Exercise instructions: Identify every line of the data below that contains the word "screenshot" and copy each such line. Case counts.

### Data for processing ###

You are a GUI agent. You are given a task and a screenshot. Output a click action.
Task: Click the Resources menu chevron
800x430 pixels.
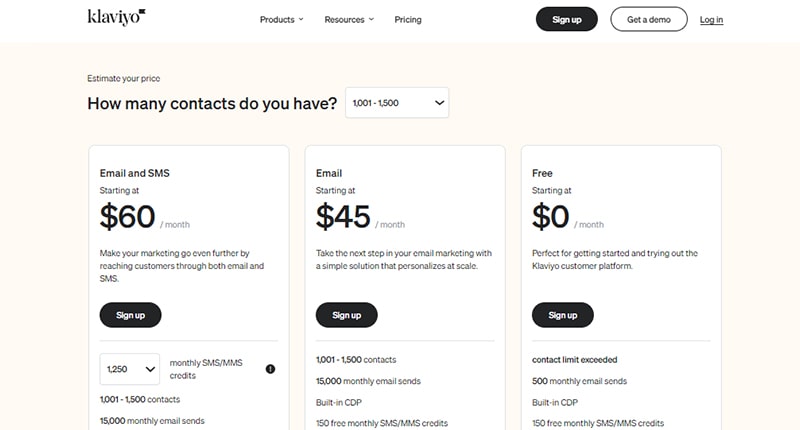pyautogui.click(x=371, y=19)
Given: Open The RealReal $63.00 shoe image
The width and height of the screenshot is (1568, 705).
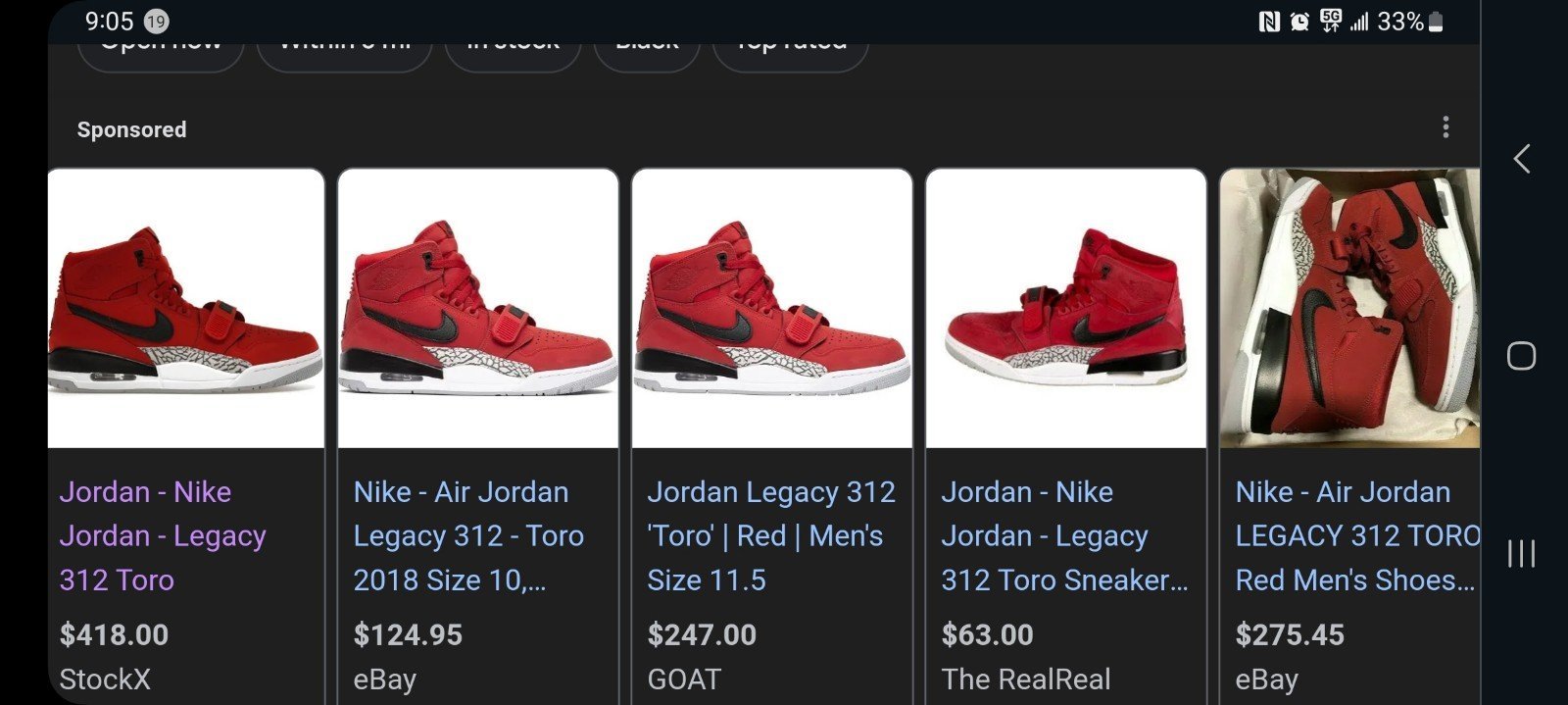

###

Response to this exercise:
You are a GUI agent. You are given a task and a screenshot. Output a click action.
The width and height of the screenshot is (1568, 705).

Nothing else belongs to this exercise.